As early as 2009, during my term as president of the Philippine Stock Exchange, I advocated for shareholder activism or engagement as a means of investor protection. Experience has indubitably shown that the more protection the investors get from the market, the more attractive that market becomes and, accordingly, the faster the market becomes developed.
Interestingly, our stock market is one of the oldest in Asia but remains to be one of the smallest, having been overtaken by much younger but more proactive and progressive markets. Investor protection is a key issue confronting our market.
But what exactly is SharePhil?
SharePhil, as the name implies, is a group primarily intended to protect shareholders’ rights. Its vision is to be the leading institution and catalyst in the protection and promotion of shareholder rights, duties and responsibilities. Its mission is to be a major player in promoting domestic capital market development through advocacy, education and enlightenment of shareholders.
SharePhil’s core values are best expressed in the acronym called “FAITH to the Investor”, which represents Fairness, Accountability, Independence, Transparency and Honor.
How will SharePhil distinguish itself from other organizations promoting corporate governance in the country?
Unlike other organizations, such as the Institute of Corporate Directors (ICD), which focuses on corporate governance at the company level, SharePhil will focus on the investor level.
SharePhil rests on the philosophy that an enlightened and informed investing public is essential for investor protection. Empowering shareholders promotes good corporate governance as it provides balance of power between the insiders of the company and its shareholders at large.

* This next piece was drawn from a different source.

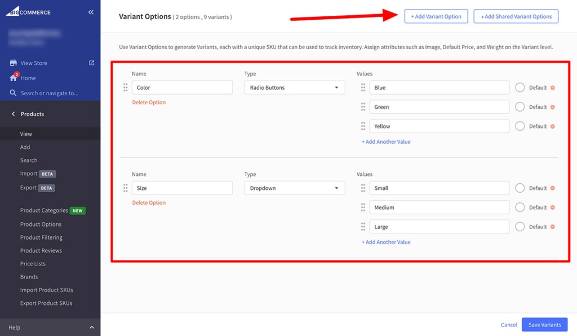
Task: Remove the Blue value with its minus icon
Action: [552, 87]

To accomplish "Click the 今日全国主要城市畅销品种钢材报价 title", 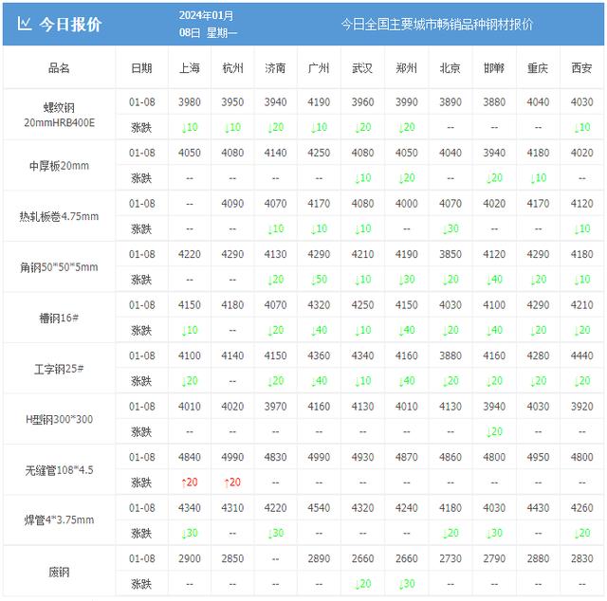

SharePhil aims to do this by providing investor-education programs to its members and the investing community at large. For example, investors need to be educated on their basic rights under the law to make them more vigilant. Shareholders also need to be educated on the risks of investing to avoid false expectations on their part. Likewise, they have to be educated on their obligations as shareholders to make them more responsible investors.
SharePhil is also envisioned to be the voice of minority shareholders. It will advocate for investor rights in relevant fora, be it in shareholders’ meetings or before regulators and Congress. Along this line, an immediate project of SharePhil is the attendance at or preparation of shareholders for stockholders’ meetings.
This is in recognition of the fact that these meetings are good opportunity for shareholders to show proactive vigilance in the conduct of the affairs of their companies.
Unlike other shareholder groups in other jurisdictions, however, SharePhil’s approach will be through friendly and constructive engagement with the management and boards of companies.
This approach is based on the premise that the shareholders of a company and its officers and directors are business partners, and resolving issues in a non-adversarial and speedy manner will ultimately inure to the benefit of the shareholders.
It is only in extreme cases that SharePhil will lock horns with the company and take them to court. It will endeavor to resolve issues on investors’ rights inside the boardroom rather than the courtroom, so to speak.
The founding trustees of SharePhil envision it to be largely similar to the Securities Investors Association for Singapore (SIAS), a non-profit organization founded in 1999 to promote investor protection. Today, SIAS is the largest organized investor group in Asia, with almost 70,000 retail investors as members.
It has successfully organized some 500 investor education programs ranging from basic investment seminars for novices to certificate courses for investment savvy investors. Thus far, more than 60,000 retail investors have benefited from these programs, most of which are offered free.
David Gerard, a lawyer who founded SIAS and internationally respected advocate for investor protection, will grace the launching of SharePhil on June 27.